It is indeed pleasing to announce the online publication of our Journal. As a matter of fact, this is the first volume (Vol.8, No1: 2022) that comes online since its inception in 2009. It is a good omen as it coincides with 60th National Conference and Annual General meeting of our great Association (Nigerian Library Association) holding in FCT, Abuja. The Journal is biannual but the circumstances (for example COVID-19 pandemic) beyond our control have necessitated for not meeting up at all times. In a way to further gain more visibility, all the backlogs of the Journal will be digitized and uploaded online for research and reading pleasure of our teaming subscribers.

Altogether, this volume contains eight (8) well researched articles pertinent to the field of Library and Information Science in particular, and other related disciplines (education, ICT, etc.,) in general. The first article by Ibrahim Temitope Badmus and his co-authors investigates organisational supports as predictor of personnel commitment in university libraries in South-West, Nigeria. This is followed by article of Olabode Samuel Fabunmi on use of print and non-print resources as factors influencing research productivity of librarians in private universities in South West, Nigeria.

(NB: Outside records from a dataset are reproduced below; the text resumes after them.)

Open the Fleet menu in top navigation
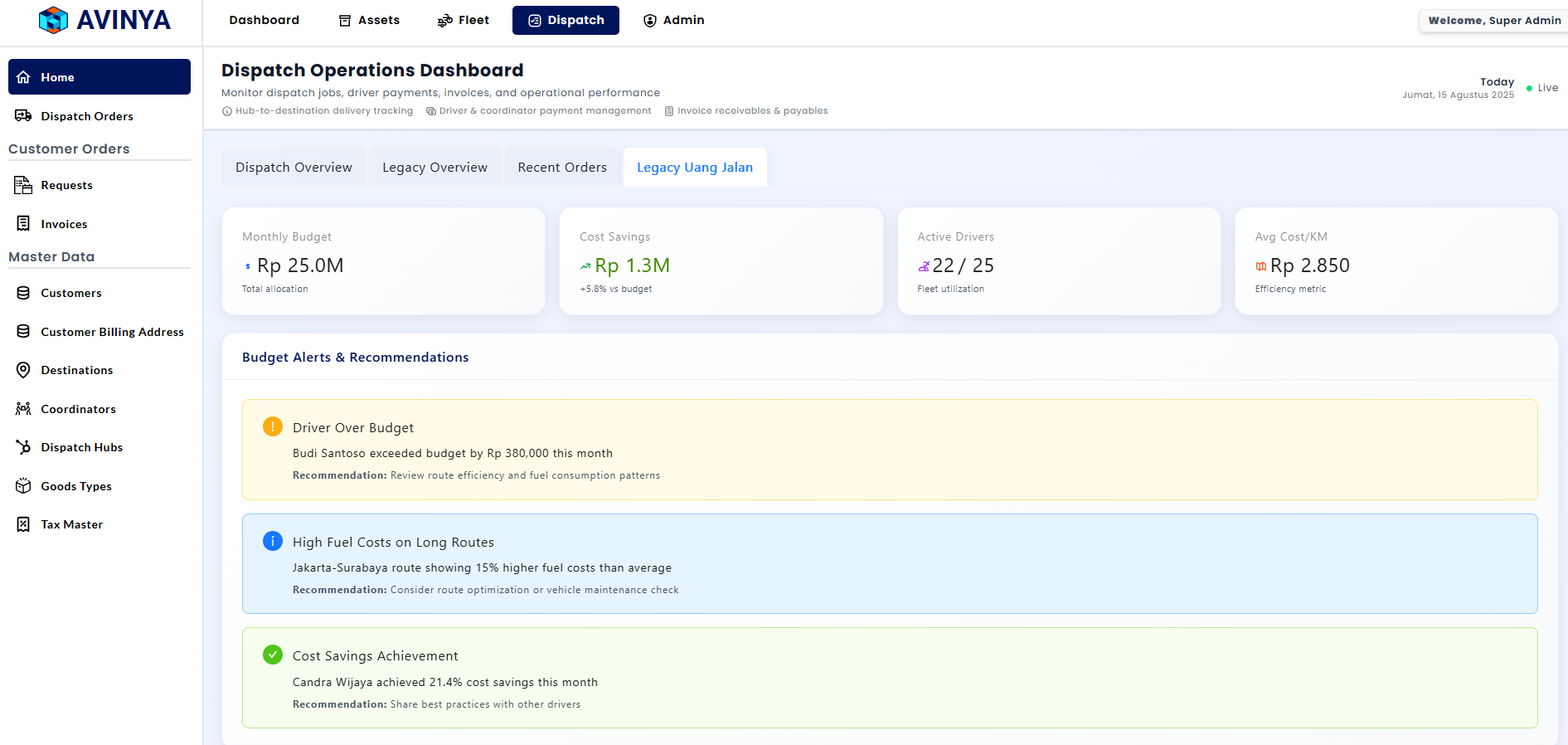Viewport: 1568px width, 745px height. (x=464, y=20)
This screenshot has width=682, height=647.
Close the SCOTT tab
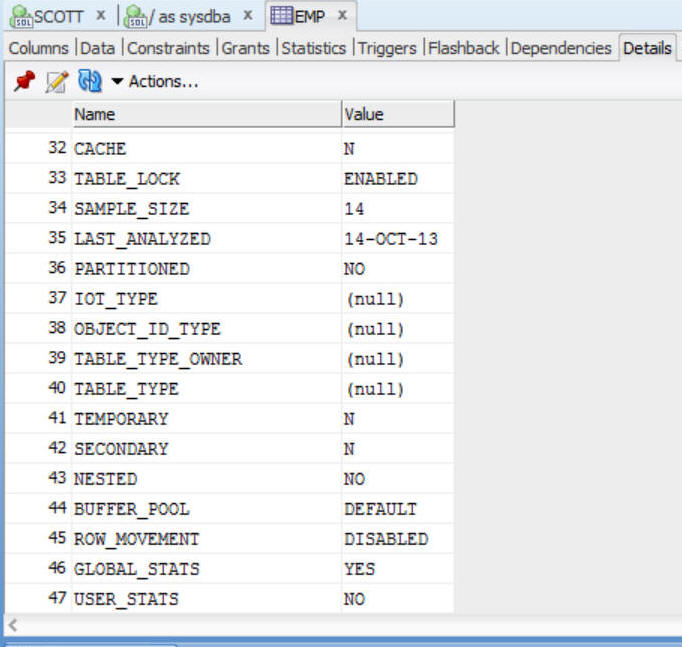pos(101,16)
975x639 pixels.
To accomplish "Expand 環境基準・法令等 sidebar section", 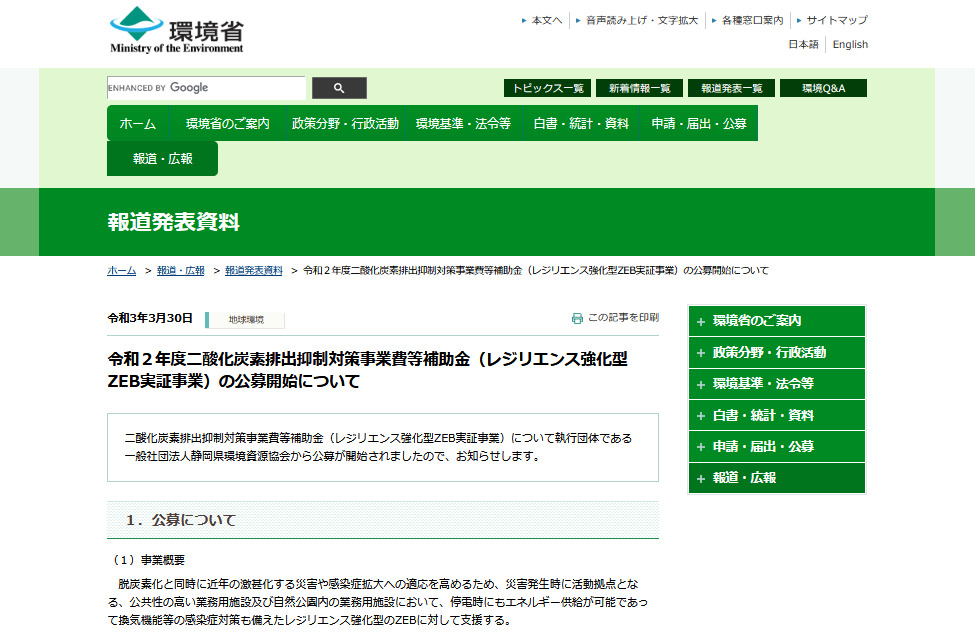I will tap(776, 384).
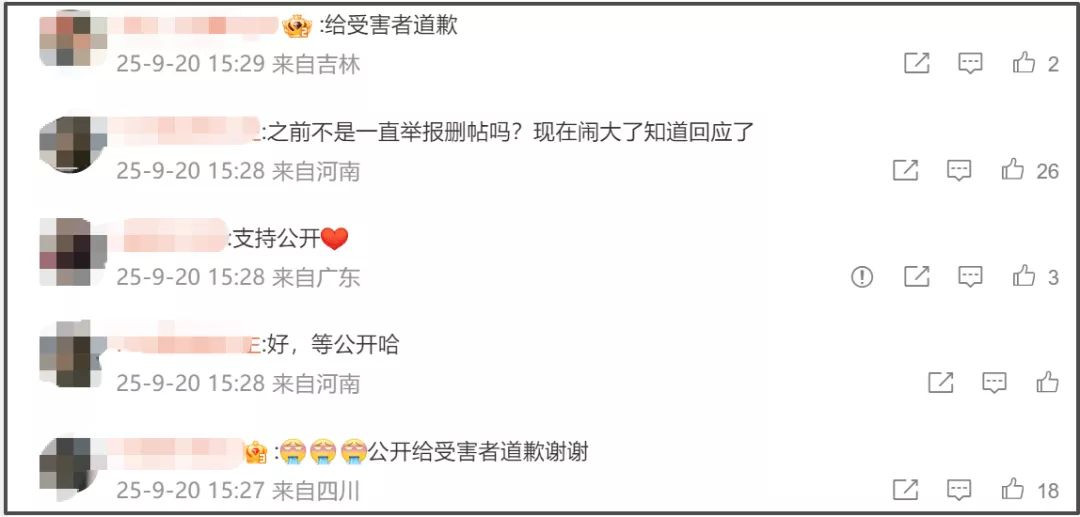
Task: Open avatar of the 来自吉林 commenter
Action: 73,39
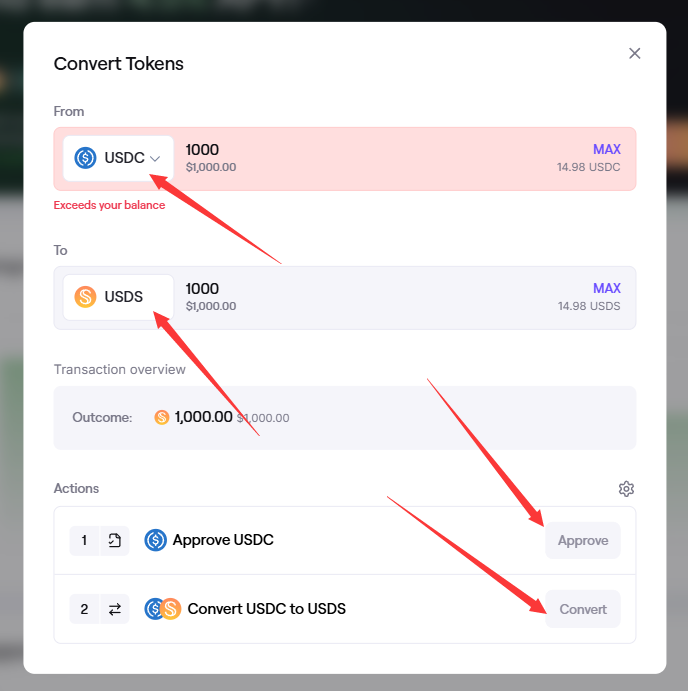Viewport: 688px width, 691px height.
Task: Click the small USDS icon in Outcome
Action: click(x=162, y=417)
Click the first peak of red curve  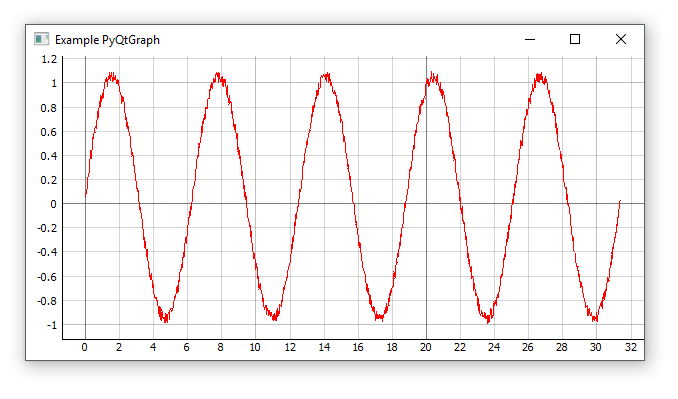click(x=112, y=77)
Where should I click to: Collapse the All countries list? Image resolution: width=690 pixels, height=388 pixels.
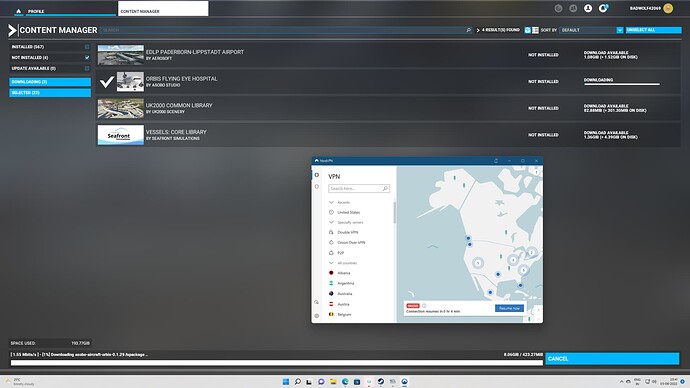331,263
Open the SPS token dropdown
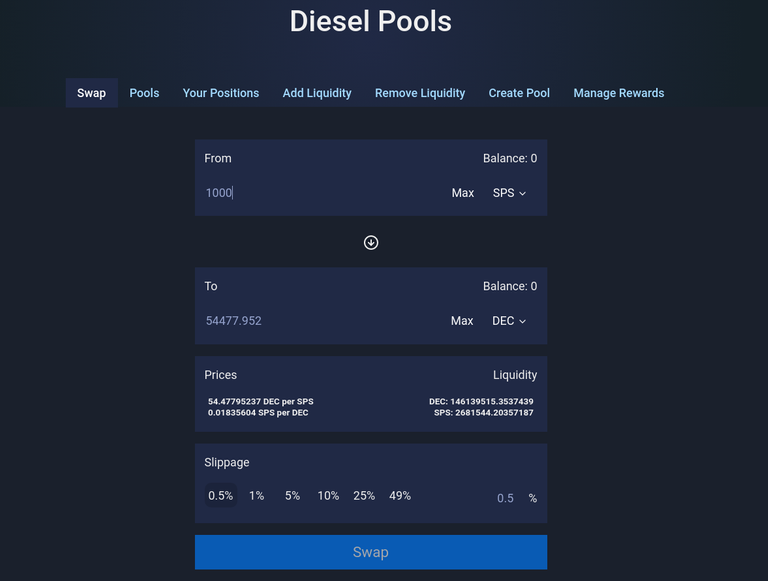The width and height of the screenshot is (768, 581). [x=509, y=193]
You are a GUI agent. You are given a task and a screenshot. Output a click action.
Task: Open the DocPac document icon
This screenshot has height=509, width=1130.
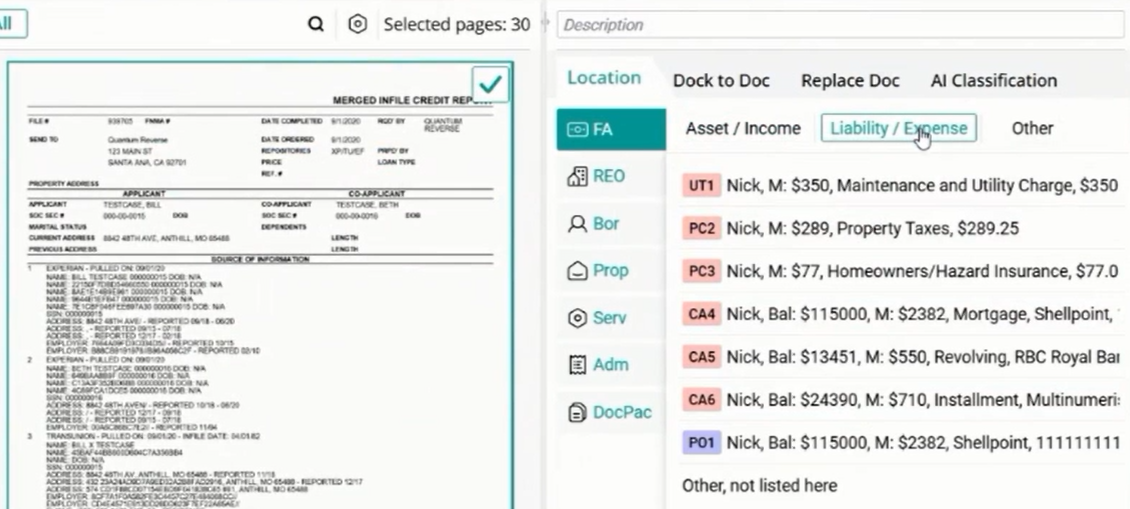pos(577,412)
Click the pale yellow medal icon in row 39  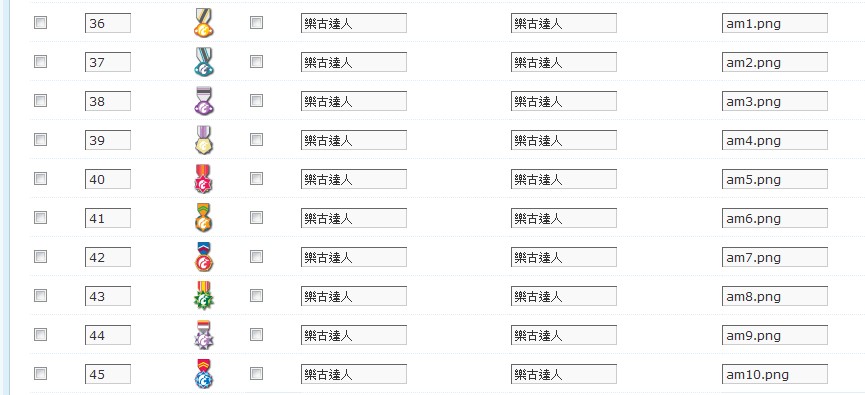point(204,140)
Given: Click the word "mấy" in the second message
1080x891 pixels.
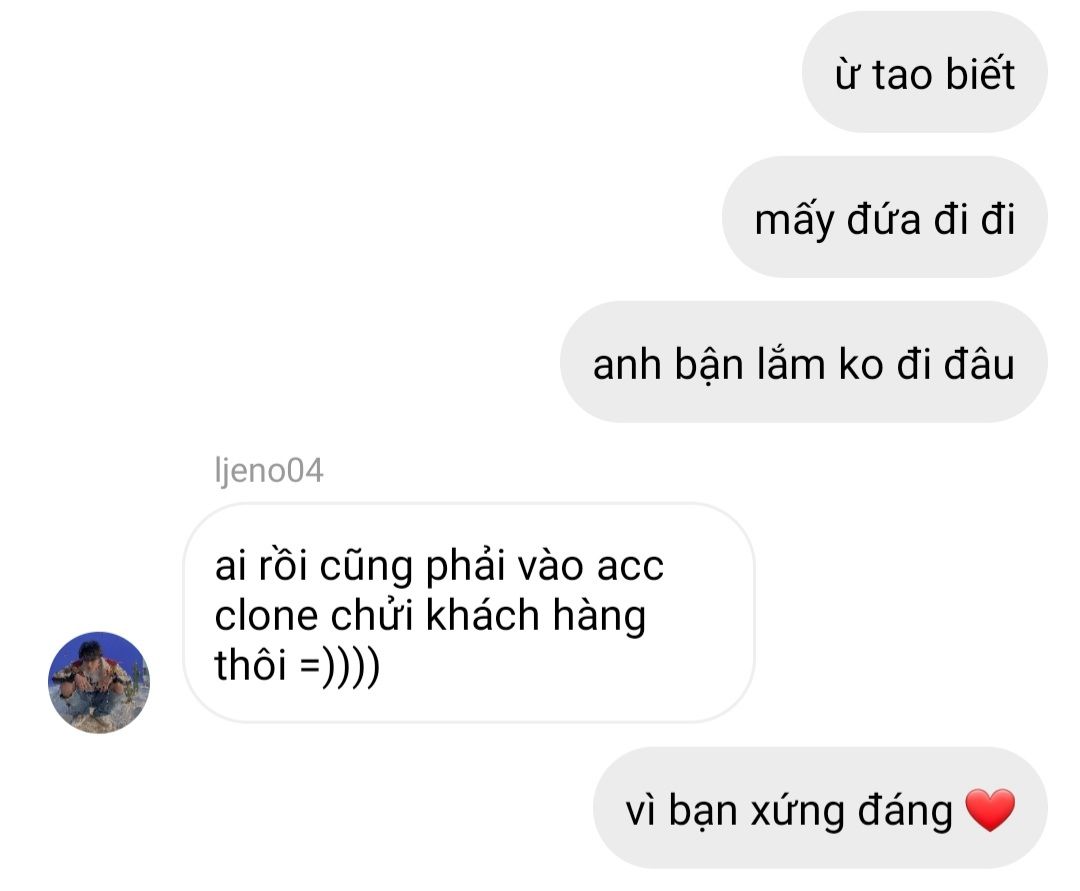Looking at the screenshot, I should click(794, 220).
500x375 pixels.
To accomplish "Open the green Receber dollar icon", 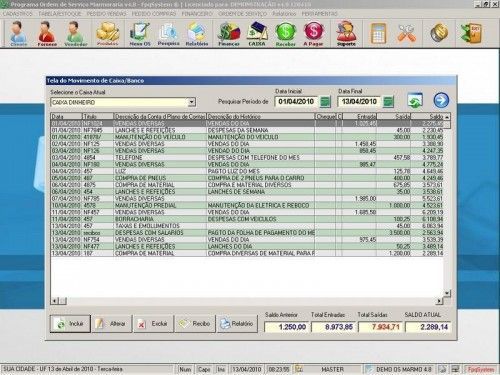I will pyautogui.click(x=286, y=33).
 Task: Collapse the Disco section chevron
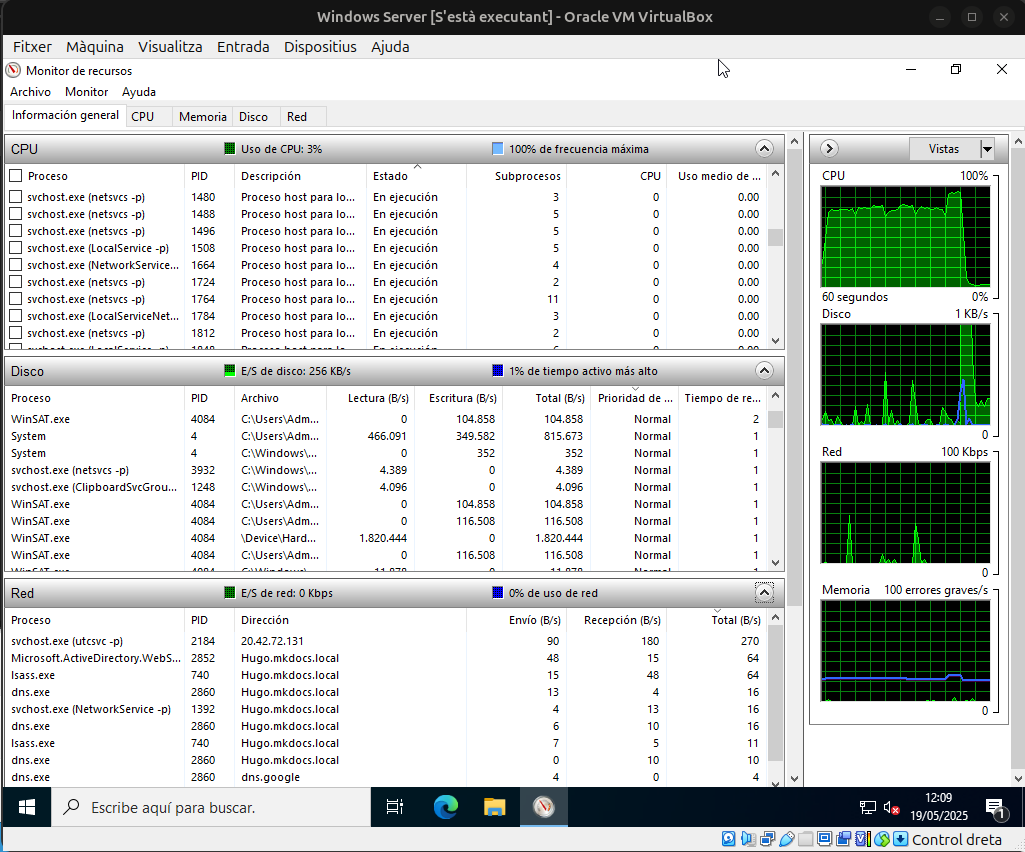click(763, 370)
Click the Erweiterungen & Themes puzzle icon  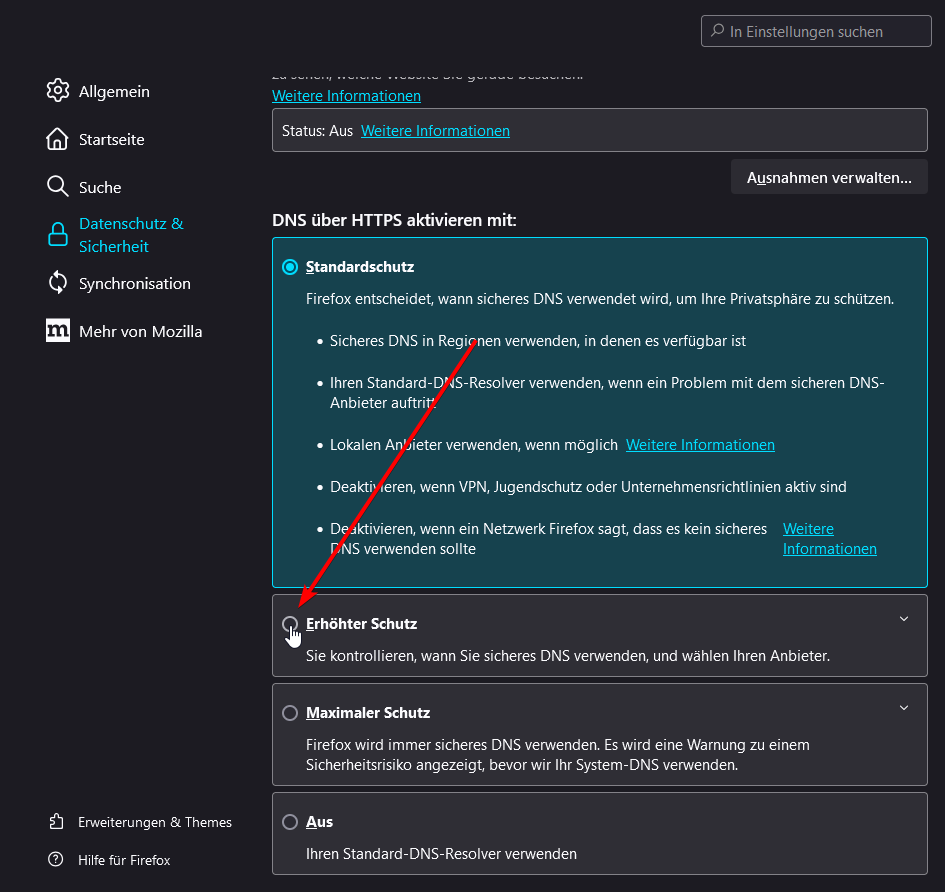pos(57,821)
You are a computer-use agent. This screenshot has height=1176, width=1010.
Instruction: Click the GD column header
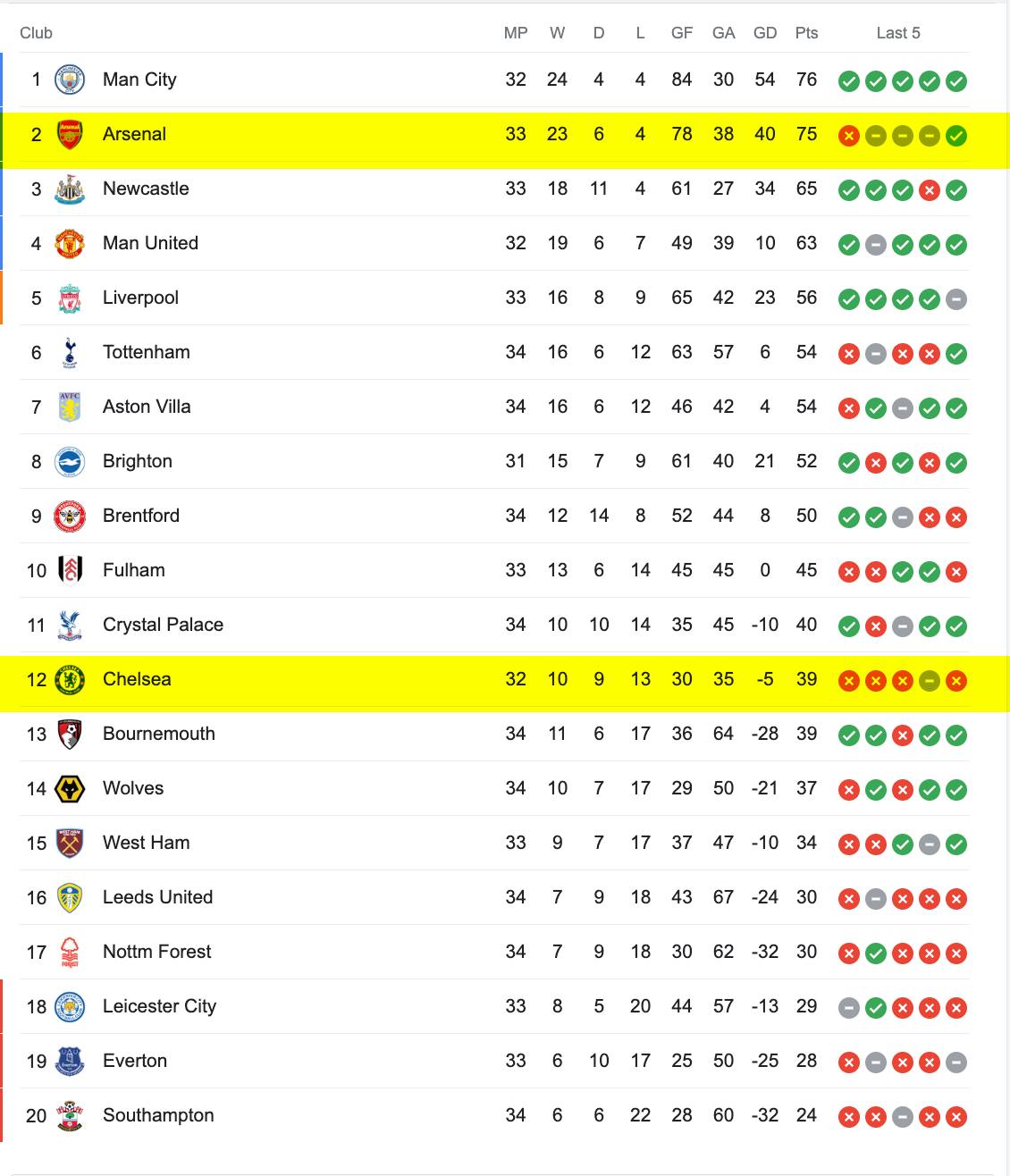pos(765,33)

The third article by Ismail Momoh looked at the assessment of libraries’ organisational structure and information service delivery in universities in South-West, Nigeria. Far reaching recommendations that could help in positioning the libraries in rendering effective service delivery were made. Kehinde Joseph Omolade and Olufemi Olusegun Samuel focused on COVID-9 induced virtual teaching-learning method and lecture accessibility among undergraduates in Nigerian university. The study concluded that the university management should increase the bandwidth of the internet service provider by budgeting sufficient fund for it. The next article by Omotunde and his co-authors delved into the imperativeness of human resources practices and commitment of personnel in libraries in Nigeria.

Joseph Ungwugwaye Igligli and co-authors surveyed adoption of ICT for library operation in University of Calabar Library, Calabar, Cross River State, Nigeria. They concluded by recommending employment of qualified manpower who are vast in ICT. Salubuyi and her co-authors looked at the effect of migration from analogue (traditional) to digital (web based) readers’ services in University Libraries in Niger State, Nigeria. They, therefore, concluded that for constant power in libraries, alternative form of power supply be provided to improve the use of web based library services.

Finally, Yaya and his co-authors conducted a qualitative survey based on literature review on factors affecting preservation and conservation of educational resources in African Tropical countries. They, however, recommended that the libraries should be well funded, so that all the library information resources can be adequately preserved to prolong their lifespan.